There are only 30 minutes remaining in the 2017 college football season. That’s a half hour of football until a new national champion is crowned … and a half hour of football until fans begin debating the next preseason Top 25.
The SEC figures to play a huge role in the conversation. We have five teams included here, but a handful of others have legitimate claims, too.
Here’s your primer for the 2018 season:
Honorable mentions: Oklahoma State, Stanford (Top 25 if running back Bryce Love returns, but he probably won’t), Mississippi State, West Virginia, Northwestern, Florida State (The pressure is already on Willie Taggart to contend, but Year 1 won’t be smooth), Texas A&M, Arizona, Purdue, Fresno State, Missouri
25. Florida Atlantic
Lane Kiffin has turned perennially-forgettable Florida Atlantic into one of the Group of 5’s most buzzworthy teams. The Owls capped an 11-win season by slaughtering Akron 50-3 in the Boca Raton Bowl. Now, they bring back several key offensive names. Most notable is rising junior running back Devin Singletary, who totaled more than 2,000 yards from scrimmage in 2017.
Running back Royce Freeman and his 1,600 yards from scrimmage are gone. But the Ducks replace him with a duo — Tony Brooks-James and Kani Benoit — that totaled more than 1,300 in 2017 alone. Dual-threat quarterback Justin Herbert (20 total touchdowns in eight games) will be back, too, and his presence will keep the Ducks in the preseason Pac-12 title conversation. The defense brings back a combined 21 sacks from last season but loses key players at each position group.
Losing most of the O-Line, the starting quarterback and the starting running back mean Gary Patterson’s Horned Frogs will be offensively challenged in 2018. Roughly half of the starting defense is leaving, too, which makes this placement more of a sign of faith in Patterson’s program than in the way TCU looks on paper.
22. Washington State
Luke Falk set plenty of records at Wazzu, but backup quarterback Tyler Hilinski wasn’t too far off Falk’s pace when he saw playing time this season. He quarterbacked a classic win over Boise State in September (25 of 33 for 240 yards and 3 touchdowns) as well as the Cougars’ bowl loss to Michigan State (39 of 50 for 272 yards and 2 touchdowns).
Hilinski also has an abundance of receiving talent returning. So long as Mike Leach is running the Air Raid in Pullman and has a living, breathing athlete behind center, the Cougars are going to compete.
##############################
• **SET OF TASKS**:
1) In the college football preview, by what score did Florida Atlantic beat Akron in the Boca Raton Bowl?
2) Please continue the college football preview from the point where it stops.

• **GIVEN MATERIAL**:
##############################
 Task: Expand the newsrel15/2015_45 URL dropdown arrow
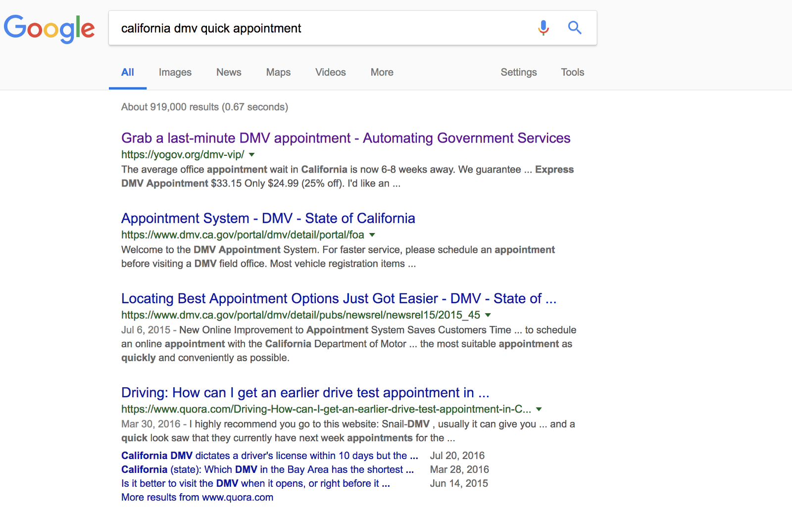tap(488, 315)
##############################
• **RESPONSES PER TASK**:
1) 50-3

2)
21. Kansas State
Bill Snyder is about to enter his 27th season as Kansas State head coach. His current group is one of the more promising ones he’s had in Manhattan. Much of the offense is expected to return, and the majority of the defense is, too. K-State will need to get better against the pass next season, a goal aided by the return of the entire starting defensive backfield.
20. South Carolina
Deebo Samuel was the heart and soul of the Gamecocks offense, but the receiver/rusher/returner extraordinaire missed the majority of the season with a knee injury. He’ll be back to lead an excellent receiving corps for rising junior quarterback Jake Bentley. Will Muschamp’s defense is losing a decent amount up front and in the backfield, but a restructured “D” won’t keep South Carolina from competing in the SEC East.
It’s Myles Brennan time in Baton Rouge, which should have fans feeling mighty nervous. Coach Ed Orgeron brings back the bulk of his strong Tigers defense, but is the disappointing offense finally going to be able to break through? The departures of its starting quarterback, star running back, left tackle and top receiver mean whomever takes over as offensive coordinator has a tough task ahead.
A surprising bowl win over Missouri featured an impressive defensive performance. Tom Herman’s Longhorns return the bulk of their starters on that side of the ball, and the offense will be similarly experienced. Expect more musical chairs at quarterback, but each guy — Shane Buechele and Sam Ehlinger — had his moments. Expectations in Austin will be high once again.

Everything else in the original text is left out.